Reform of global governance
The reform debate across the UN Security Council, IMF/World Bank quotas, and the WTO, with the G4, Ezulwini Consensus, and plurilateral pressures.
Why global governance reform is on the table
The architecture of global governance was built between 1944 and 1948 by the victors of the Second World War. The Bretton Woods Conference (July 1944) created the IMF and the International Bank for Reconstruction and Development; the UN Charter was signed at San Francisco on 26 June 1945; the GATT entered into force on 1 January 1948. Three structural distortions have driven the reform agenda ever since.
First, frozen hierarchies of power. UN Charter Article 23 names China, France, the USSR (now the Russian Federation), the United Kingdom and the United States as permanent Security Council members, and Article 27(3) grants each a veto. This reflects 1945, not the multipolar distribution of economic and demographic weight today. India, with 1.4 billion people, has no permanent seat; Africa, with 54 states, has none.
Second, weighted voting that lags the real economy. The IMF and World Bank allocate votes by quota, not one-state-one-vote. The United States retains roughly 16.5 percent of IMF voting power, preserving a unilateral veto over decisions requiring an 85 percent supermajority (such as Articles of Agreement amendments). The 14th General Review of Quotas (agreed 2010, effective 2016) shifted shares toward China and other dynamic economies, but underrepresentation persists.
Three reform fronts
The Security Council front is the most politically charged. The G4 (India, Braz, Germany, Japan) press for new permanent seats; the African Union's Ezulwini Consensus (2005) demands two permanent seats with veto and five non-permanent seats for Africa; the Uniting for Consensus group (Italy, Pakistan, South Korea, Argentina, the "Coffee Club") opposes new permanent members, favouring more elected seats. Any reform requires Charter amendment under Article 108: a two-thirds General Assembly vote plus ratification by two-thirds of members including all five permanent members — the P5 veto over their own dilution.
The Bretton Woods front turns on quota realignment. The 16th General Review of Quotas concluded in December 2023 with agreement to a 50 percent equiproportional quota increase but deferred the harder question of redistributing shares. A 2010 commitment to end the convention that the World Bank President is American and the IMF Managing Director European remains unfulfilled in practice.

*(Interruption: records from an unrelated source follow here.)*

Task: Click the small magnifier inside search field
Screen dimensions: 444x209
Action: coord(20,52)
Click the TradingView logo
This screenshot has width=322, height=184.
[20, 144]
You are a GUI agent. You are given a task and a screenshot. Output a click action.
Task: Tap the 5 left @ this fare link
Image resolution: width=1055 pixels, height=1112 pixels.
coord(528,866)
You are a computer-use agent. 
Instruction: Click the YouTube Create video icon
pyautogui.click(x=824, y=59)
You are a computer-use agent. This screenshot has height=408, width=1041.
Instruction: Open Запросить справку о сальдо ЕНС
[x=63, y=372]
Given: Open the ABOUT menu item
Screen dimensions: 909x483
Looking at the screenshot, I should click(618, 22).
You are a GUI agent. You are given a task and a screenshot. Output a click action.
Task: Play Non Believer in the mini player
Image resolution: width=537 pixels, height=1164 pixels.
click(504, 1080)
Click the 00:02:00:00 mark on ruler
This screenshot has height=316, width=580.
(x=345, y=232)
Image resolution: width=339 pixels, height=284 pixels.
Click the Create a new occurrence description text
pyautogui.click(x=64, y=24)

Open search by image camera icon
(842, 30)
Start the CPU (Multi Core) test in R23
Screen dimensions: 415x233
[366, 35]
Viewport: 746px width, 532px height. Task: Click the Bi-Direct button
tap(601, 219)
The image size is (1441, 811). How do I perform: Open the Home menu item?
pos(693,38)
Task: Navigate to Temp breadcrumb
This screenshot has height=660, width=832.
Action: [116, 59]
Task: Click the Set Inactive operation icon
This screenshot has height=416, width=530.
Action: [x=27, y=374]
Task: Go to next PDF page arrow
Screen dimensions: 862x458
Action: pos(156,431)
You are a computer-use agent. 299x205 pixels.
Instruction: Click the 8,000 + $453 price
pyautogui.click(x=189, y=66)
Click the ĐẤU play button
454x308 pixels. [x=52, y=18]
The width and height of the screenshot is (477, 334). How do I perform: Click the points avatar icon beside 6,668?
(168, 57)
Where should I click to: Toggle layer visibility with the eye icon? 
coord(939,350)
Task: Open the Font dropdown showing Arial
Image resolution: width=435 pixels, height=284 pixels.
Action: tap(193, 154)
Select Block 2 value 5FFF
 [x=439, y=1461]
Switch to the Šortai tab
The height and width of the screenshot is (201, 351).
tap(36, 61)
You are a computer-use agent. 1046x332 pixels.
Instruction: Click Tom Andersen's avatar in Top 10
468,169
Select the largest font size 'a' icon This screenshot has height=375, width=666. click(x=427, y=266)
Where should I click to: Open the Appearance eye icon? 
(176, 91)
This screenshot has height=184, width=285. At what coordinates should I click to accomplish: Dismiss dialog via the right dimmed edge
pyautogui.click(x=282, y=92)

The WTO front concerns the paralysis of the Appellate Body. Since December 2019 the United States has blocked appointments, leaving the body without quorum and the dispute settlement system's binding apex inoperative. The Multi-Party Interim Appeal Arbitration Arrangement (MPIA), invoking GATT Article 25 arbitration, is a workaround used by the EU, China and others.
Meanwhile, plurilateral groupings — the G20 (elevated to leaders' level in 2008), BRICS (expanded in January 2024) and the SCO — function as pressure valves, asserting agendas the legacy institutions are slow to absorb. The 2023 G20 New Delhi Summit's admission of the African Union as a permanent member exemplifies reform achieved outside the UN's amendment lock.